- **How to complete this task**: In the entries that follow, locate the line with "Task: Open the Paragraph panel icon", then restate that line and all later lines exactly as they appear, leaving pictures out.

* * * *

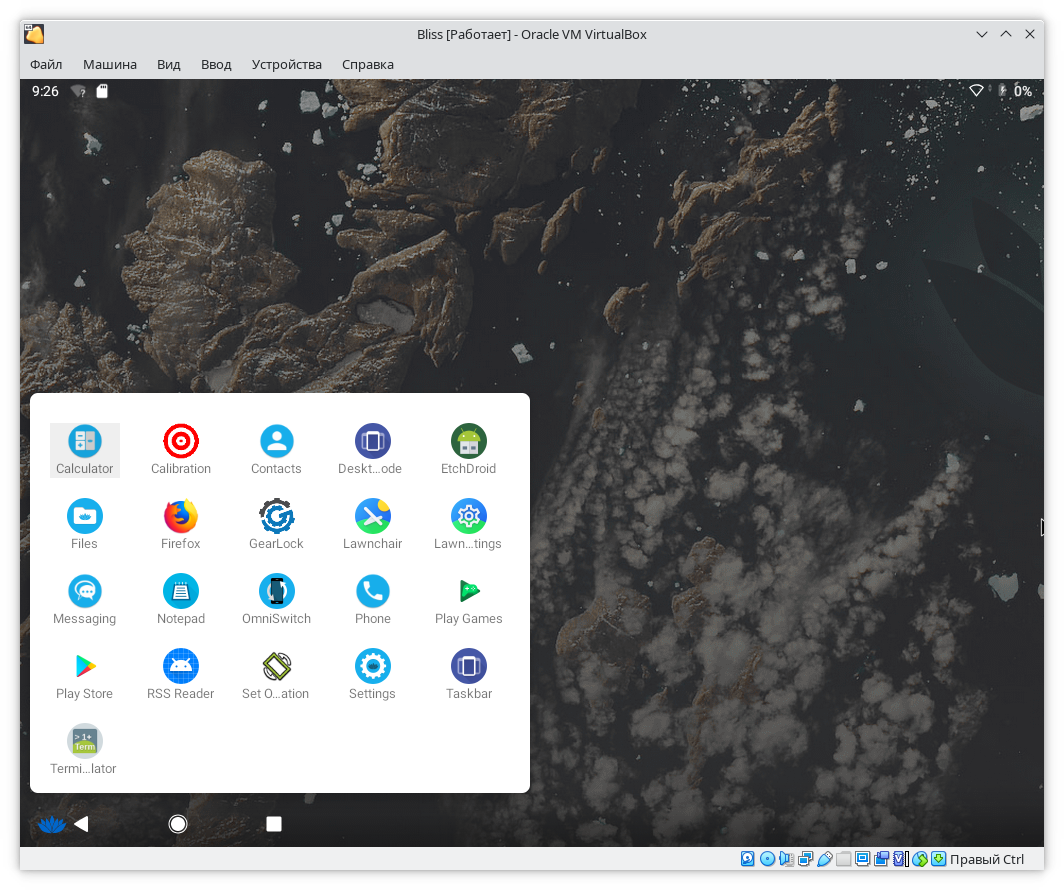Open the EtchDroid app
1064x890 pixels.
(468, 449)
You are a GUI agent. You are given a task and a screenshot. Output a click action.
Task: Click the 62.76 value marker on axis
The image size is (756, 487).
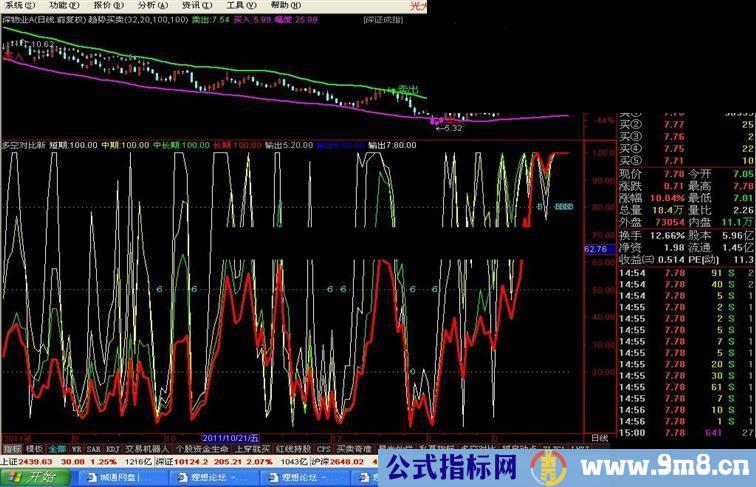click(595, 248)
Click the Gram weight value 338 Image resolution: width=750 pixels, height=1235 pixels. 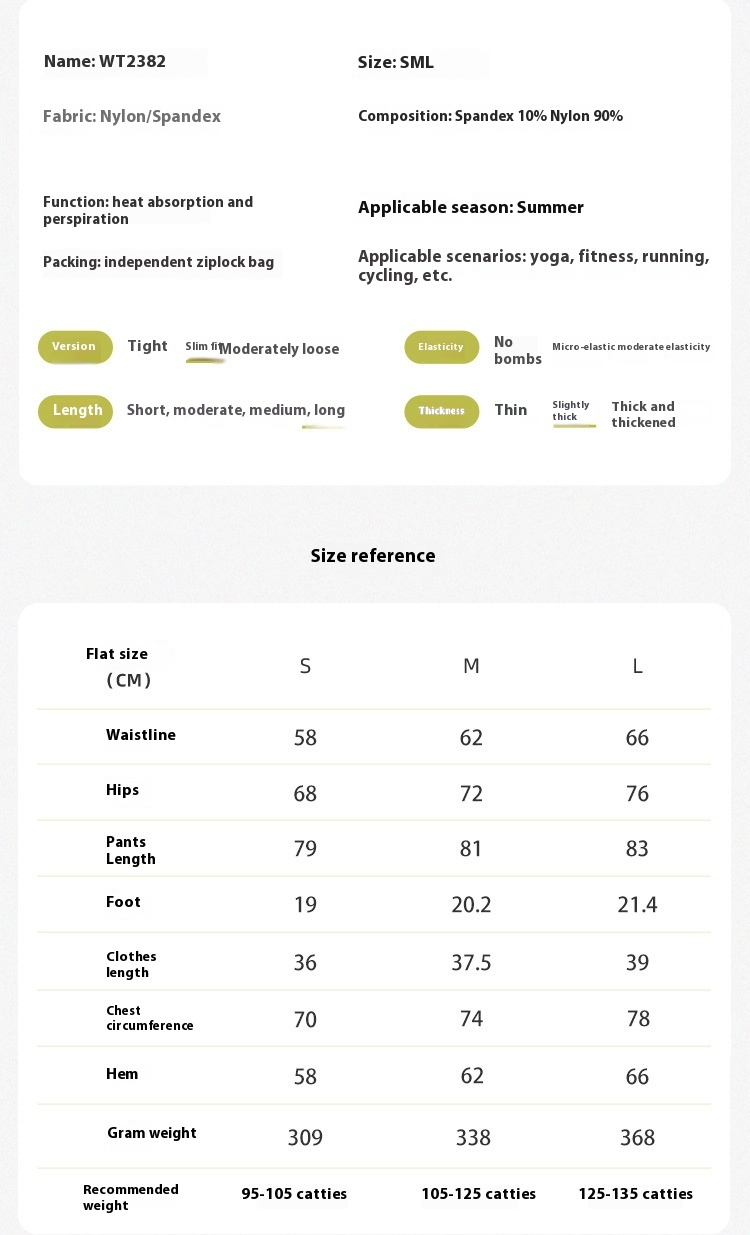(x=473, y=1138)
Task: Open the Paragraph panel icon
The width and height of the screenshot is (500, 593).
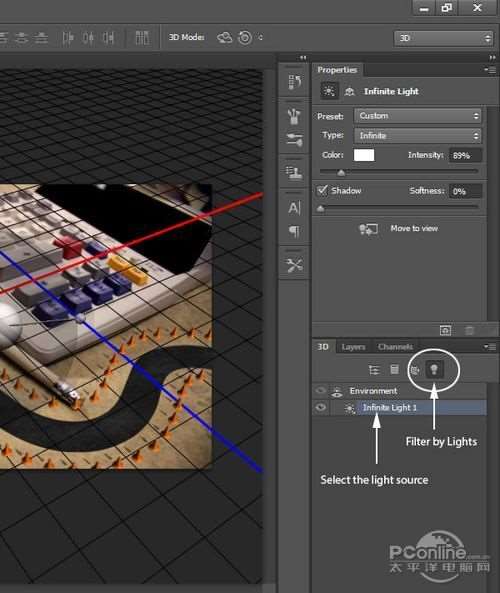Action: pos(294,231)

* * * *

- **Answer for the task**:
Task: Open the Paragraph panel icon
The width and height of the screenshot is (500, 593).
Action: pos(294,231)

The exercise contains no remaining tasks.